67. It is good to evaluate the costs and benefits of legislation but sometimes a government must take action without the benefit of the information needed for this purpose. This may be for reasons of genuine urgency (not the excessive use of urgency for improper reasons such as avoiding public scrutiny which many governments have been guilty of, this one included, such as the amendment of the pay equity legislation and many of its “first 100 days” actions). Or it may be because a step has to be taken to cut loose from an embedded status quo that has become injurious to the wellbeing of society.
68. Once again, it is difficult to accept this as a “principle” because of its difficulty of implementation and many exceptions. In a less dogmatic form it may be useful as guidance for consideration.
Minister and Attorney-General to issue best practice guidelines (s27)
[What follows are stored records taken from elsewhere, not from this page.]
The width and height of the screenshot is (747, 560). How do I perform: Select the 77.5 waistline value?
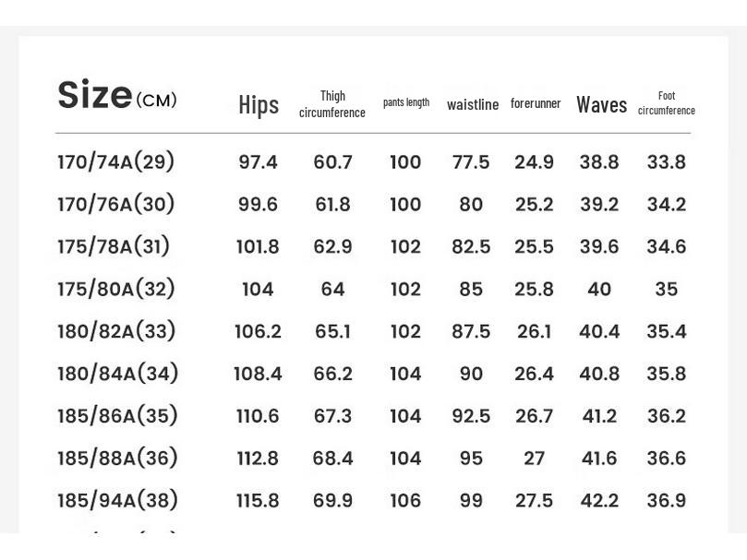tap(471, 162)
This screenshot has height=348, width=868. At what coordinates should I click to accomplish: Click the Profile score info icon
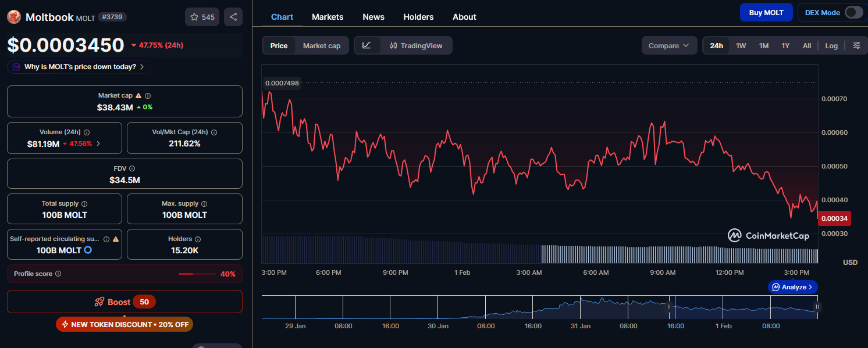point(58,274)
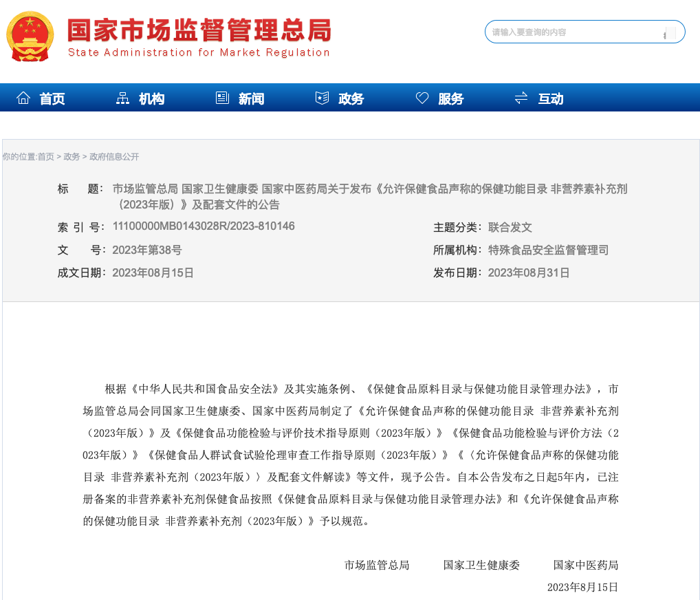
Task: Open the 首页 navigation menu item
Action: 52,98
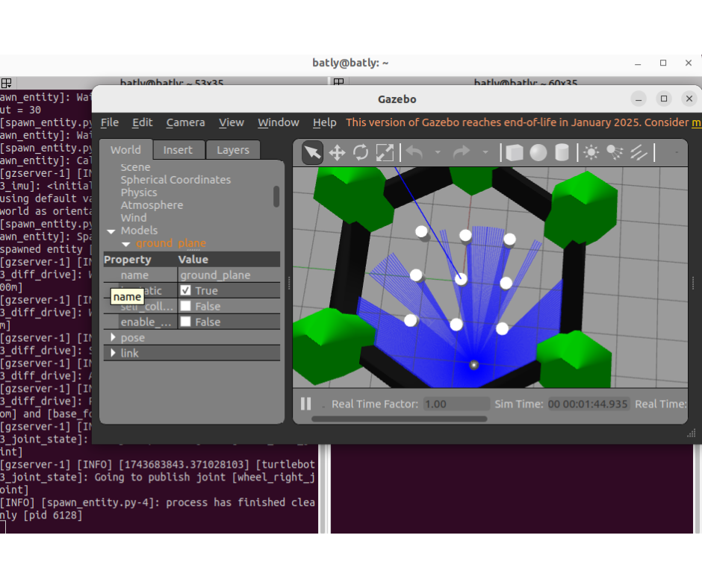The height and width of the screenshot is (588, 702).
Task: Pause the simulation
Action: click(305, 404)
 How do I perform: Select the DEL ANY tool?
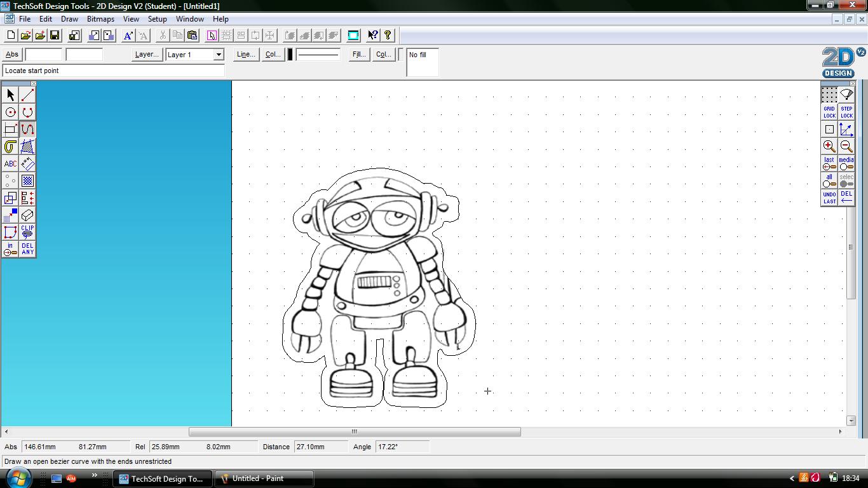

69. As has been illustrated above, the principles will be difficult to interpret and are often poorly worded. There are great dangers and uncertainties in their interpretation. Their interpretation and practice will be highly political for these reasons and because of their nature. This section gives the Minister and the Attorney-General, both political appointees, the power to provide guidance on their practice, which must require them to interpret them at least to some degree. In effect this allows them to use the legislation for political purpose. It is a slight improvement on the previous proposal to give interpretative powers to the Minister alone, but it remains a highly dangerous step which I oppose.
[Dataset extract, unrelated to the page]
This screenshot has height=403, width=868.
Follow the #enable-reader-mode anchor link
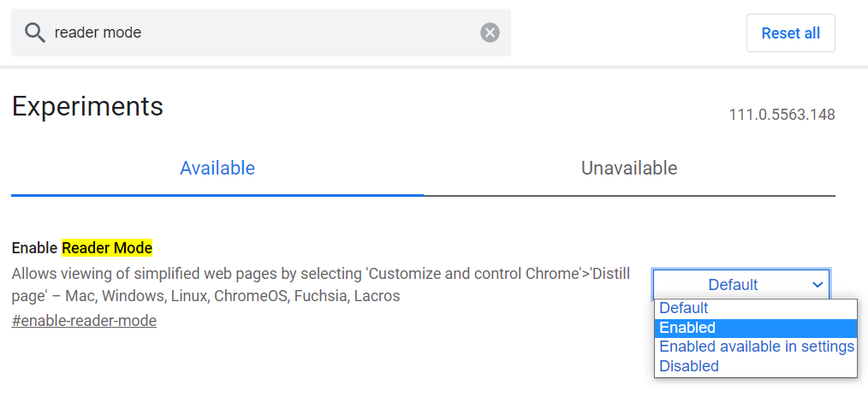tap(84, 321)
Regulatory Standards Board (Subpart 7, ss28-40, and Schedule 2)
70. The proposed Regulatory Standards Board would be a further means to hear complaints about regulation. It duplicates some of the work of the Regulations Review Committee and the Ministry for Regulation in carrying out reviews. It adds to the regulatory burden on making and maintaining regulation. It has some unusual characteristics.
71. The members are proposed to be appointed by the Minister (s38) and the Minister may sack them “at any time and entirely at their discretion” (Schedule 2, cl2). This is similar to the arrangements for a Crown Agent which is the least independent form of Crown Entity in the Crown Entities Act 2004 (CEA: see s36) but it does not otherwise appear to be subject to the CEA. For example there is no expectation of diversity of membership of the Board, unlike CEA s29(2)(b), and if the CEA does not apply, members may be undischarged bankrupts, criminals or members of Parliament unlike CEA s30. Whole of government directions would not apply to it. It would not be subject to the Public Service Principles of the Public Service Act 2020 under its Subparts 2 and 4, like other Crown Agents (s10). Duties there include political neutrality. It is not clear how the Cabinet Manual and the Public Service Commission’s “Guide for Ministers: Statutory Crown Entities” would apply to it.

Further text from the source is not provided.